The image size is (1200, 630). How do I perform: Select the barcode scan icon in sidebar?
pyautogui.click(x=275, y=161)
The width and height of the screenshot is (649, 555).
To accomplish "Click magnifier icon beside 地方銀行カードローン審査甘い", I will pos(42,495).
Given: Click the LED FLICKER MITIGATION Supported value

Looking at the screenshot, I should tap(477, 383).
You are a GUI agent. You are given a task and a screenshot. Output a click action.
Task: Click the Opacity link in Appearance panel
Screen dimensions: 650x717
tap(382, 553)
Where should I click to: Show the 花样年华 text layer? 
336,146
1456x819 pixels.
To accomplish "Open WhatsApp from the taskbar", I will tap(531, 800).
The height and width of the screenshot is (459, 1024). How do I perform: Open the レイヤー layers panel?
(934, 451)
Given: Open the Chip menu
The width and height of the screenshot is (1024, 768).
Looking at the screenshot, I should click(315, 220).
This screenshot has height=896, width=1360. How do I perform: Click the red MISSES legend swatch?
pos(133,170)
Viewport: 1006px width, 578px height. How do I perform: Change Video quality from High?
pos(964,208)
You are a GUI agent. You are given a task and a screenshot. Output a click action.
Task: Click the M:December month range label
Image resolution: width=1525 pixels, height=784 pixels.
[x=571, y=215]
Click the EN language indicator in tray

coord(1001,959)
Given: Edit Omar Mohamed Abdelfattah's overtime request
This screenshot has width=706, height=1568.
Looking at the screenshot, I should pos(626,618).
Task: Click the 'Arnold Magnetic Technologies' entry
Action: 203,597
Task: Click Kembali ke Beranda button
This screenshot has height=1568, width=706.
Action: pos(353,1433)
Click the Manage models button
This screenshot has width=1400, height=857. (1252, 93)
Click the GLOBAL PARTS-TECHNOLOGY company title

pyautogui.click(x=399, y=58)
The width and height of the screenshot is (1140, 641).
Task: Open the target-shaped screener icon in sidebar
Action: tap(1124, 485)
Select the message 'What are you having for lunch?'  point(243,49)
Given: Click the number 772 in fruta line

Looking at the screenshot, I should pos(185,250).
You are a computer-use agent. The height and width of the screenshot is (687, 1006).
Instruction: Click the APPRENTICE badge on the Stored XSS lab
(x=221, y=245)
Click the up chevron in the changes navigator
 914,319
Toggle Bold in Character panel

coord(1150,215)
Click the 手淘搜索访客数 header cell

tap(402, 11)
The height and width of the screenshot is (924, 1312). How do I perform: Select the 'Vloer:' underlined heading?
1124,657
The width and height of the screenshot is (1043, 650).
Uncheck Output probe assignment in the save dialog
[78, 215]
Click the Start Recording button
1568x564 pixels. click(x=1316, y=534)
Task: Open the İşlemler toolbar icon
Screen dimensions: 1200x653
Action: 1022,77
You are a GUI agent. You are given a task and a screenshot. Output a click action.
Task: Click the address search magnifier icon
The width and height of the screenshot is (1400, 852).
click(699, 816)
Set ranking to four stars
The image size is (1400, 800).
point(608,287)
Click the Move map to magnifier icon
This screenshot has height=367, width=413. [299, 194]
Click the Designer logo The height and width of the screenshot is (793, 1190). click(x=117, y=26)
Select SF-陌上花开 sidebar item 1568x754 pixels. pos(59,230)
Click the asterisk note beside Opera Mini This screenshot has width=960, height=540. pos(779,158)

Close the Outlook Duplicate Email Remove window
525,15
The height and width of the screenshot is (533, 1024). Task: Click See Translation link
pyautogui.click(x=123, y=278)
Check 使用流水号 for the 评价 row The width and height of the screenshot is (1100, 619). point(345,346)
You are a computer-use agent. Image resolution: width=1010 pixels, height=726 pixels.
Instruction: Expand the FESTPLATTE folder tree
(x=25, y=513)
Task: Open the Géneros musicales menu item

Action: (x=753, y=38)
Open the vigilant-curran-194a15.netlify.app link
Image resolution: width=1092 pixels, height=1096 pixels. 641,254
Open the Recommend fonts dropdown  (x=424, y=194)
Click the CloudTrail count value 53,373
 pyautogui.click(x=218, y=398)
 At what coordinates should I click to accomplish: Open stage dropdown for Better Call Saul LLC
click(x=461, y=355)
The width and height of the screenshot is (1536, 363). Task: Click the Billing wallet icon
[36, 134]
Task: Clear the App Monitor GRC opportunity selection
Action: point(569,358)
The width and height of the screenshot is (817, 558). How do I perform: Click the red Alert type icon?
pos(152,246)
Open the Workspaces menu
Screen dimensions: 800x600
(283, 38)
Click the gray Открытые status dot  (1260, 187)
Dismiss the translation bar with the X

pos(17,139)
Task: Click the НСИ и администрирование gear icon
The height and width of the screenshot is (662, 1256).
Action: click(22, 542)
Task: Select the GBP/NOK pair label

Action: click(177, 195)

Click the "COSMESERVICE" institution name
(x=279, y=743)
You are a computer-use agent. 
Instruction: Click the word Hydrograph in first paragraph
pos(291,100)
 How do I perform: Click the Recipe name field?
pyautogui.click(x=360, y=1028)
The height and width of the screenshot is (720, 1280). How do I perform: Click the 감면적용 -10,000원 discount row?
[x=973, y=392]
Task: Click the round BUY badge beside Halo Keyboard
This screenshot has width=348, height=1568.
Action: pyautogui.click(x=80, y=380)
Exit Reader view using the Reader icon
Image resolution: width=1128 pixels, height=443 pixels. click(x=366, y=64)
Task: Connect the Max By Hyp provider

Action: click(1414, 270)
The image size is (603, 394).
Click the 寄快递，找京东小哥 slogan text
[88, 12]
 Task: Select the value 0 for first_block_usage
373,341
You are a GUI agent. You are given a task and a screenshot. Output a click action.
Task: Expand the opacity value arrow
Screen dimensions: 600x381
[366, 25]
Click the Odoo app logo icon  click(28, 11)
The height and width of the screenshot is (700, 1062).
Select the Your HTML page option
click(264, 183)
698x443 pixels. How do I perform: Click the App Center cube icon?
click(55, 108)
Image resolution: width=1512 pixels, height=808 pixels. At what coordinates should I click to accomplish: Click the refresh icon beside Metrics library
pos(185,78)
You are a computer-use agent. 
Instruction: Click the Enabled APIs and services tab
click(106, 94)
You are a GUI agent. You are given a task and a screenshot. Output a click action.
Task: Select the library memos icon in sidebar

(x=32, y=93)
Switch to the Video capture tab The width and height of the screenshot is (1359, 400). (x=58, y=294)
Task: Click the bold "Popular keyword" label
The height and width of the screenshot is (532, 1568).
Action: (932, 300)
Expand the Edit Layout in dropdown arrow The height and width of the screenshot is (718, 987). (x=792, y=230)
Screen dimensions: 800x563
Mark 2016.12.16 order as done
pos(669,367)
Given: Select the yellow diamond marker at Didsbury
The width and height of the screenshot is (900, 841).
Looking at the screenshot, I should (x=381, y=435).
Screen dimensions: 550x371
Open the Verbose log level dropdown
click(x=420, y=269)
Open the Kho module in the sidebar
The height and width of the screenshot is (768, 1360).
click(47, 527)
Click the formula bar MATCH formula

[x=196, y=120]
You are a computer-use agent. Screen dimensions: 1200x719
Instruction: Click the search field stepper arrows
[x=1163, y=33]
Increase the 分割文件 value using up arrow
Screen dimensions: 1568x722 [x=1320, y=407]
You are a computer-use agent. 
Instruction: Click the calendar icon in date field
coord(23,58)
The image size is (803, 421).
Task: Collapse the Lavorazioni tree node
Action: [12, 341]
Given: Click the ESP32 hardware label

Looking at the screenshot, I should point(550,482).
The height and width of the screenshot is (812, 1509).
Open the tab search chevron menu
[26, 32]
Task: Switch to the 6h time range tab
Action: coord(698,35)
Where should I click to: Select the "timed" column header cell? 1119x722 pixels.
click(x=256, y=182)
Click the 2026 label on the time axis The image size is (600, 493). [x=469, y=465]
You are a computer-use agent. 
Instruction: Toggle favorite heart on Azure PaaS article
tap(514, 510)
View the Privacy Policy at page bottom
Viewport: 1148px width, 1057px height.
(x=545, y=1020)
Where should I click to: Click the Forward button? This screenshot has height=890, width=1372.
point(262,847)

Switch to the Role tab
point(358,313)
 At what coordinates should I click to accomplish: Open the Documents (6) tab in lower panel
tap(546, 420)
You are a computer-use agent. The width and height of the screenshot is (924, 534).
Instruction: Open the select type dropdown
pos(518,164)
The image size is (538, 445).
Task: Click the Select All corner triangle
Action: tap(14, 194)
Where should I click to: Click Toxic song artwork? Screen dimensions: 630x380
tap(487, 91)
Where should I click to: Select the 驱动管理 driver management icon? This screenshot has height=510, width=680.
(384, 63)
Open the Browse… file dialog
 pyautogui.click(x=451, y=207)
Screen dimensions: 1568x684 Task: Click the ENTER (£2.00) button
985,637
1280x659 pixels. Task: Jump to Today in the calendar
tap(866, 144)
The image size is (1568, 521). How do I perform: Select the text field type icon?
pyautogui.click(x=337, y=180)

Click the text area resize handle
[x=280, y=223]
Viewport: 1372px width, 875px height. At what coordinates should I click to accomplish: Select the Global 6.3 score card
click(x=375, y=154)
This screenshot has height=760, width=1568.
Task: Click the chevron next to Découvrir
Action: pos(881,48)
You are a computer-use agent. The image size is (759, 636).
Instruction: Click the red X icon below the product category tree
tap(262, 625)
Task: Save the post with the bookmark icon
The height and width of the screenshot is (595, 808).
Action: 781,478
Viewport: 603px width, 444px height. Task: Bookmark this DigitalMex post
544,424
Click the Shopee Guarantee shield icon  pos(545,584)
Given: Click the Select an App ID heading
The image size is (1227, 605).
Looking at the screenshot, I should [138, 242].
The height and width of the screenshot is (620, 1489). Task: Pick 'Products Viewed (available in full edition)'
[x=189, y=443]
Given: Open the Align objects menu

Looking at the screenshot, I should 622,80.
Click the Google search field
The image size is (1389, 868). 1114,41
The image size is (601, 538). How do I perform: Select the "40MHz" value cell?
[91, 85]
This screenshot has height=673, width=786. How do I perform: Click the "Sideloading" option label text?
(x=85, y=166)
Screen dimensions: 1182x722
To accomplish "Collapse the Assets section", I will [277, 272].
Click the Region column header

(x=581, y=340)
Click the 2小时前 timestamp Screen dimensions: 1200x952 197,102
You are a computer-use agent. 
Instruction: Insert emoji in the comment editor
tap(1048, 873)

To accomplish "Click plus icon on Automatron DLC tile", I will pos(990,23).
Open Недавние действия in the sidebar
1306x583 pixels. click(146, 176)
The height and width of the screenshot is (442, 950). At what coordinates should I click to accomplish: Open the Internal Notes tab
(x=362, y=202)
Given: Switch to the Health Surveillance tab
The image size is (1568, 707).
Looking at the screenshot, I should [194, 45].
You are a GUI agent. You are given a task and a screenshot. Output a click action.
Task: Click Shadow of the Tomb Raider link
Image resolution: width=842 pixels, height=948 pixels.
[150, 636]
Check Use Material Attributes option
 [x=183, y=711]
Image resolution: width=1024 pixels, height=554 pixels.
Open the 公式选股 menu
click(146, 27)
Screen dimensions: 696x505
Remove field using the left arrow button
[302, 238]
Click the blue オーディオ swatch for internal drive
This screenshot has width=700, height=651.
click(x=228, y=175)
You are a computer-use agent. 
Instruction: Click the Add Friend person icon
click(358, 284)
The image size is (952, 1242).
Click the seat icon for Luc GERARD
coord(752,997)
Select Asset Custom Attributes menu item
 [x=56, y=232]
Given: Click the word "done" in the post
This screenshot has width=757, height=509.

Stated exercise |
Convert the lines of the records from the one containing "Screen dimensions: 1182x722" through the final line, inclusive, into a numbered list, leaving out any blank lines.

Solution |
1. Screen dimensions: 1182x722
2. To accomplish "Collapse the Assets section", I will [277, 272].
3. Click the Region column header
4. (x=581, y=340)
5. Click the 2小时前 timestamp Screen dimensions: 1200x952 197,102
6. You are a computer-use agent. 
7. Instruction: Insert emoji in the comment editor
8. tap(1048, 873)
9. To accomplish "Click plus icon on Automatron DLC tile", I will pos(990,23).
10. Open Недавние действия in the sidebar
11. 1306x583 pixels. click(146, 176)
12. The height and width of the screenshot is (442, 950). At what coordinates should I click to accomplish: Open the Internal Notes tab
13. (x=362, y=202)
14. Given: Switch to the Health Surveillance tab
15. The image size is (1568, 707).
16. Looking at the screenshot, I should [194, 45].
17. You are a GUI agent. You are given a task and a screenshot. Output a click action.
18. Task: Click Shadow of the Tomb Raider link
19. Image resolution: width=842 pixels, height=948 pixels.
20. [150, 636]
21. Check Use Material Attributes option
22.  [x=183, y=711]
23. Image resolution: width=1024 pixels, height=554 pixels.
24. Open the 公式选股 menu
25. click(146, 27)
26. Screen dimensions: 696x505
27. Remove field using the left arrow button
28. [302, 238]
29. Click the blue オーディオ swatch for internal drive
30. This screenshot has width=700, height=651.
31. click(x=228, y=175)
32. You are a computer-use agent. 
33. Instruction: Click the Add Friend person icon
34. click(358, 284)
35. The image size is (952, 1242).
36. Click the seat icon for Luc GERARD
37. coord(752,997)
38. Select Asset Custom Attributes menu item
39.  [x=56, y=232]
40. Given: Click the word "done" in the post
41. This screenshot has width=757, height=509.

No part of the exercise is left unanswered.